I enthusiastically agree with rocks. Even as a single adult expat, my rocks are essential to sur-thrive-al.
Here are my rocks:
# cook books. Having access to a wide variety of recipes, being able to recreate food from home, and to share a bit of my own family culture with a new community makes me feel at home in any place.
# Photos. Printed out and stuck on the wall of every house I live in. The same photos, the same people, and every year a few more added to the collection.
# The Complete Works of Shakespeare. Because as much as I love exploring, my own culture and in particular, literature, are the core of me.
# The Complete Works of Banjo Patterson. Because I still call Australia home.
# Singing. You can do it on trains and beaches, in kitchens and jungles, at home alone or with mates at a party. If you can breathe then you can sing and you don’t need money and it doesn’t weigh a thing. More often than not, if you start it, others will join you, irrespective of the language they speak.
We’ve lived in nine different locations since my almost 7 yr old was born. A few things that have followed us everywhere are:
Snowflakes. The first week of December, regardless of where we are and the climate, we break out white paper and make snowflakes. After we’ve made about a bazillion we cover all the windows and my son makes it his job to point them out to everyone who comes in the door. “LOOK! It’s snowing.” This year he made a snowman too and it ws such a hit I think he’ll make it perminant.
Music Time: As often as possible we gatheer together in the evening, DH breaks out his guitar and the kids play along with maracas and tambourines while we sing our favorites; a little bit gospel, a little bit bluegrass, a little bit CCM, a little bit Hindi.
Olympics: we always watch these, even if it means sitting up in bed waaay past bedtime watching them online in a language we don’t understand (cause who in the tropics are going to televise the Winter Olympics).
Holi: We lived in India when DS was a baby and played Holi with our neighbors. For those not in the know it is a crazy fun holiday which involves dumping colored water and colored powder on each other. We liked it so much we still do it. Even with living in a frigid part of the world we find an Indian grocery store, buy some powder, rustle up some Indian university students or a few awesome homescholers and throw colors on each other and declare HOLI HAI!
I’ve been thinking about this for a few days. We go back and forth between Japan and Australia, but more Japan than Australia. Here are a few of our rocks:
* Birthdays. We (almost always) give gifts at breakfast and have a family party with a special cake (often themed for the kids) for dinner.
* Camping. We’ve been camping in Japan and Australia 20 times in the last five years. It turns out that no matter which place you camp in, there is a feeling of familiarity about the routine.
* Recipes. I have a bunch of relatively basic meals and sweets that I like and my family likes. I make them regularly no matter which country we’re in.
* Music definitely comes with us. Easy now that everything can be digital.
* Each other, of course. (We’re a family of five, three boys.)
* Nightly routine.
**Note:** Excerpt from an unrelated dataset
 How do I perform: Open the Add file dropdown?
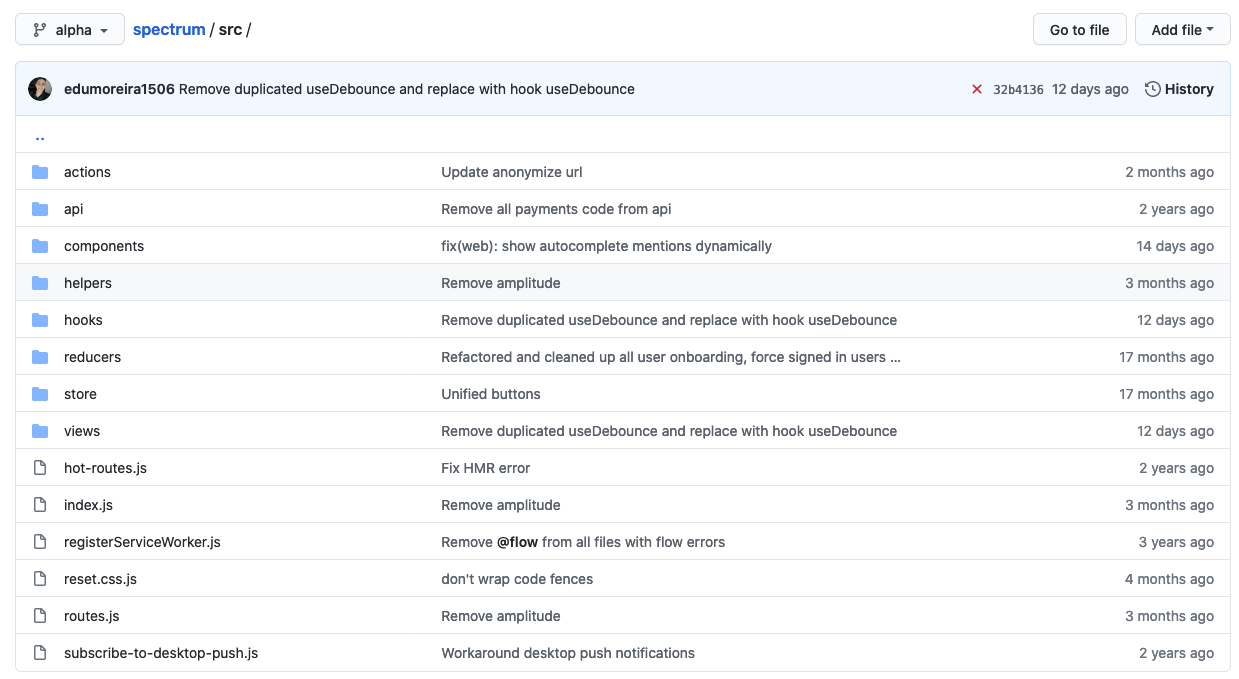click(x=1182, y=29)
Including dinner together, then teeth, individual Bible and prayer times, reading.
*SQUIRT. Special Quiet Uninterrupted Individual Reading Time. Well, theoretically all these. Basically reading or doing some quiet activity on your own, preferably on your bed or a couch. We do this routinely on weekends and holidays after lunch, when feasible. The boys don’t even fight it now.
* This year in Australia we’ve gone to great lengths to allow one of our boys to continue his love of wrestling. The continuity has helped our teenager more than he realises.